Dr. Field studies how agricultural and engineered systems can contribute to climate change mitigation, carbon sequestration, and negative emissions. Originally trained in engineering, John joined the Paustian group at the CSU Natural Resource Ecology Laboratory (NREL) as a student in the Multidisciplinary Approaches to Sustainable Bioenergy NSF IGERT program, conducting dissertation research on bioenergy system lifecycle assessment. That work used the DayCent ecosystem model for bioenergy landscape design optimization, assessing where and how switchgrass could be grown to maximize climate benefits and minimize costs for a cellulosic biorefinery case study in southwestern Kansas. He also examined environmental–economic trade-offs in biochar production in the Colorado Front Range, and gasification of agricultural wastes for electricity production in Southeast Asia.
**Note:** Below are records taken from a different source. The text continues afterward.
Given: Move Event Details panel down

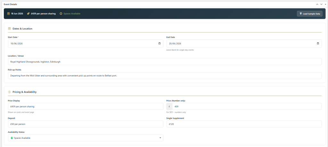Looking at the screenshot, I should pos(321,4).
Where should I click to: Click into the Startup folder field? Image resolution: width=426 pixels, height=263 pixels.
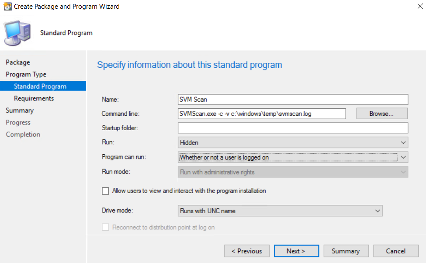click(x=293, y=128)
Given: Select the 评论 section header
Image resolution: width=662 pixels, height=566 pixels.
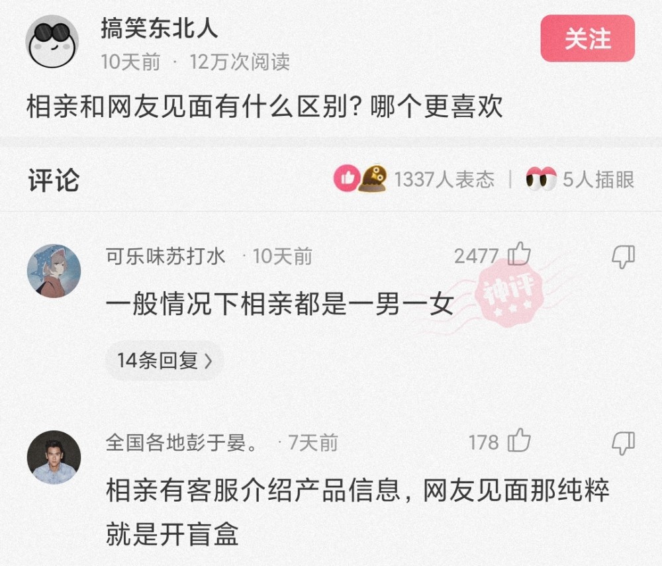Looking at the screenshot, I should coord(54,180).
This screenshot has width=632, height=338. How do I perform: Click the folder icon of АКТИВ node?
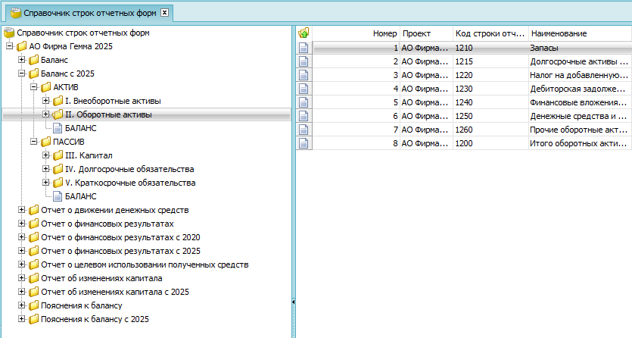46,87
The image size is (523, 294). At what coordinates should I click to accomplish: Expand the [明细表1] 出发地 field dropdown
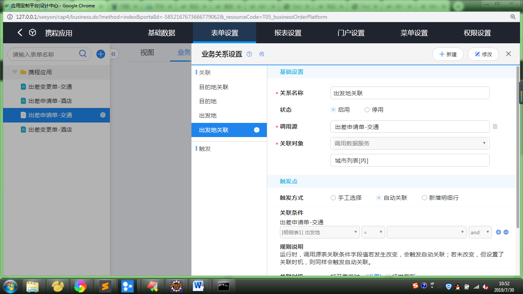(320, 232)
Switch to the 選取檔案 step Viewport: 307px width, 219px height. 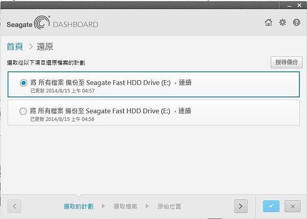(125, 207)
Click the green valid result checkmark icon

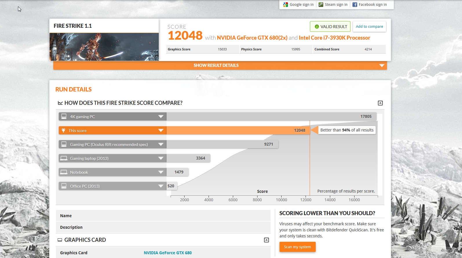pyautogui.click(x=317, y=27)
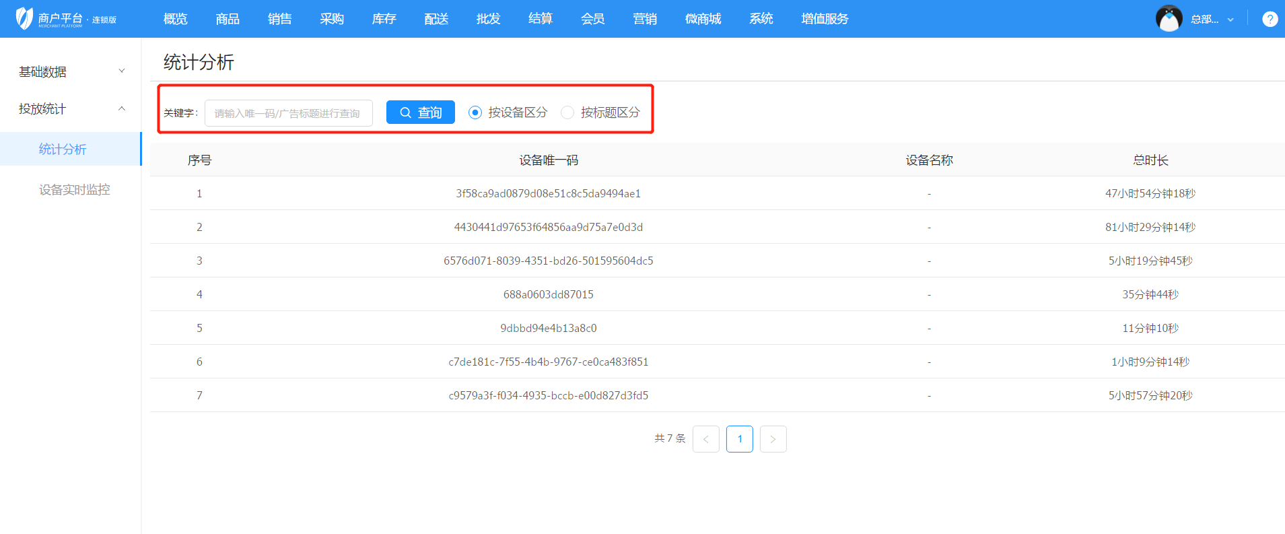Click the 查询 search button

point(420,112)
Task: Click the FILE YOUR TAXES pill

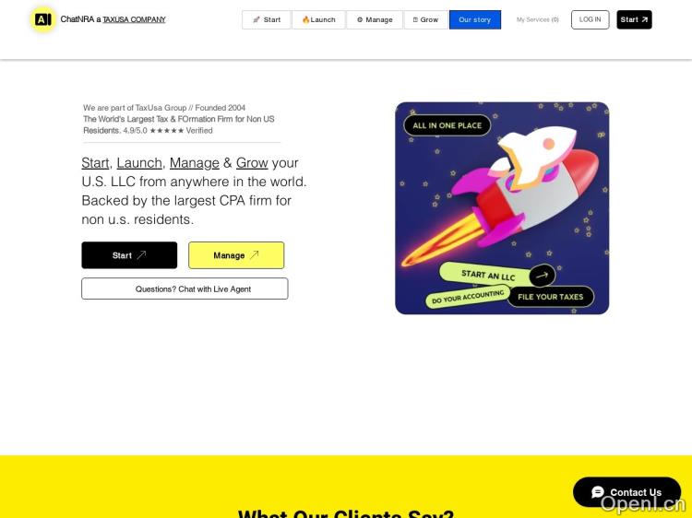Action: [550, 297]
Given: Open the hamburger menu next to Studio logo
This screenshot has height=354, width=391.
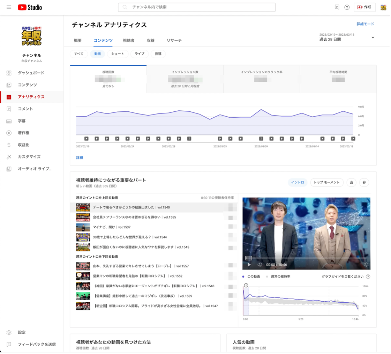Looking at the screenshot, I should [x=9, y=7].
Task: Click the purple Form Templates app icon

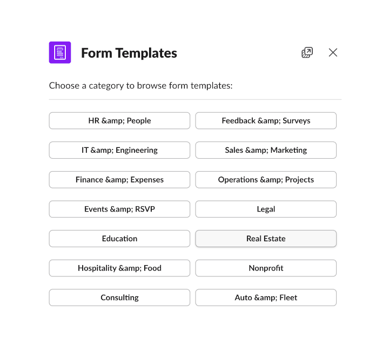Action: [60, 53]
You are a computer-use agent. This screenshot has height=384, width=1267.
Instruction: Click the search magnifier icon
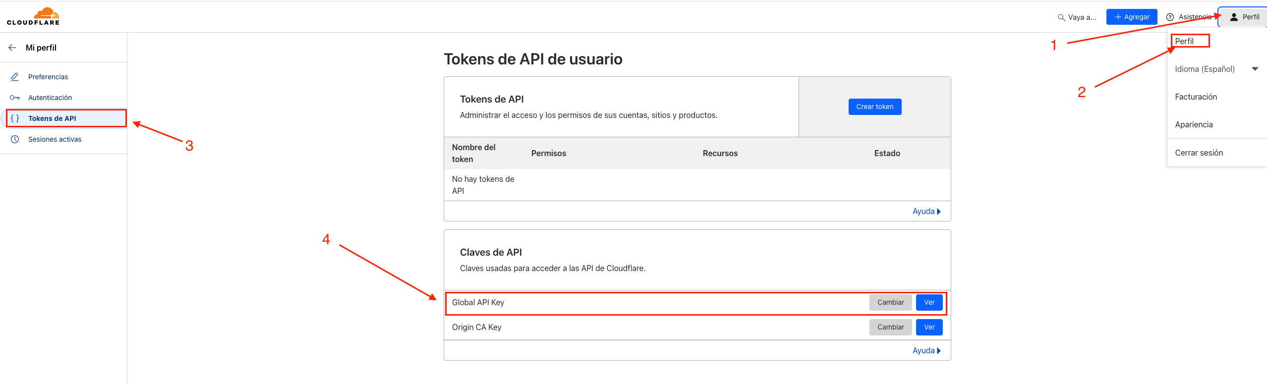pyautogui.click(x=1061, y=17)

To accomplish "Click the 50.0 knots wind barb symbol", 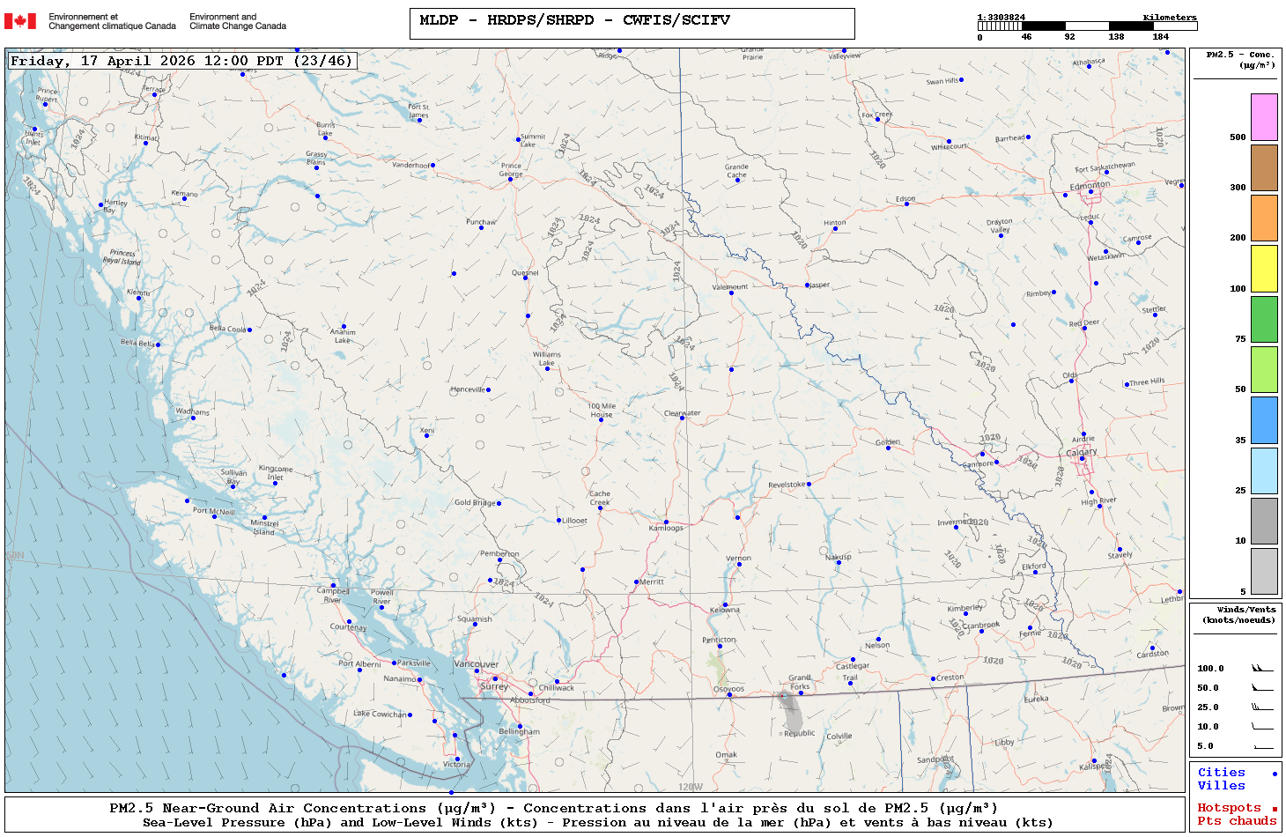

Today he serves at the project manager and an environmental sustainability team lead for the Bioenergy Alliance Network of the Rockies (BANR), a USDA-NIFA CAP consortium studying the viability and sustainability of utilizing beetle-killed wood as a feedstock for carbon-negative bioenergy production. He also leads two smaller projects studying the potential for cellulosic feedstock crop cultivation on marginal and abandoned cropland. He is particularly interested in interactions between bioenergy system scale and climate mitigation performance, as well as how natural and engineered climate solutions might optimally co-exist.
Bioenergy Alliance Network of the Rockies: http://banr.nrel.colostate.edu/
MASBioenergy IGERT program: http://bioenergy-igert.colostate.edu/
Google Scholar: https://scholar.google.com/citations?user=OAdYWzoAAAAJ&hl=en
Role(s) in BANR: Project Manager, investigator on Task 3 activities related to life cycle assessment (LCA) and ecosystem modeling.